The following table shows the failure modes and their recovery paths.
| Failure Type | Kubernetes Action | TorchElastic Action | Recovery Possible |
|---|---|---|---|
| Worker process crash | Pod restarts | torchrun re-rendezvouses | Yes |
| Pod evicted (OOM) | Pod restarts | torchrun re-rendezvouses | Yes |
| Node failure | Pod rescheduled | torchrun re-rendezvouses | Yes |
| etcd outage | No action | torchrun blocks on rendezvous | No |
| Checkpoint corruption | No action | Training process fails | No |
--max-restarts exceeded | No action | Job terminates | No |
The etcd outage is the hard failure mode. The c10d.Store blocks indefinitely waiting for the backend to respond. No worker can proceed because the group membership cannot be updated. The Kubernetes Job controller does not detect this because the pod is still running.

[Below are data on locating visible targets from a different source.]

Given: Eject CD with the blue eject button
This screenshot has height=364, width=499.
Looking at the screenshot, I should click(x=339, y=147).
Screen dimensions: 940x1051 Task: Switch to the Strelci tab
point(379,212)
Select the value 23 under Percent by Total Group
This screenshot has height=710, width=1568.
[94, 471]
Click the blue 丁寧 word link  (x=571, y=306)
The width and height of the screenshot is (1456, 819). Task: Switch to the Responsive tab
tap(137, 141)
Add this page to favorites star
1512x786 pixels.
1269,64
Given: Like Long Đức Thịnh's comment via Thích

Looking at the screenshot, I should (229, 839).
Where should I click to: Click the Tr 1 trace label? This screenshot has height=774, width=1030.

Failure modes and their symptoms
Worker pod failures produce visible symptoms in both Kubernetes and application logs. When a pod is evicted due to OOM, the Kubernetes event shows OOMKilled. The torchrun logs on surviving workers show a rank reassignment. The restarted pod’s logs show a new rank assignment and a checkpoint reload.
kubectl get pods -l app=training-job -o wide
This command shows the restart count for each worker pod. If a pod has restarted more than 3 times, the --max-restarts=3 limit has been reached. The job will terminate if the restart count exceeds this value.
The etcd outage produces a different symptom. All worker pods remain in Running state. The application logs show torchrun waiting at the rendezvous barrier. The c10d.Store does not timeout by default. This creates a silent hang that appears as a training stall.
kubectl logs worker-pod-0 -c worker | grep "Rendezvous barrier"
This command shows if the process is blocked at the rendezvous barrier. If the log shows the barrier being reached repeatedly without progress, the etcd backend is likely unavailable.
Checkpoint corruption is another unrecoverable failure mode. If the checkpoint file is corrupted, the training process fails on reload. The torch.distributed.checkpoint library validates the checkpoint metadata, but it cannot recover from corrupted shard data. The job terminates with an error.
The --max-restarts limit is a per-job ceiling. It counts total re-rendezvous attempts across all workers. If one worker fails and restarts 4 times, the job terminates even if the other workers are healthy. This is a design choice to prevent infinite restart loops.
The decision frame
The question the next time a distributed training job stalls is not “did a worker fail.” It’s “is the etcd backend responding to c10d.Store calls.” Worker pod failures are recoverable through Kubernetes restarts and torchrun re-rendezvous. Etcd outages are not recoverable because the group membership cannot be updated. Check the etcd service health before investigating worker logs. The --max-restarts ceiling is a job-wide limit, not a per-pod limit, so a single failing worker can terminate the entire job if it exceeds the threshold.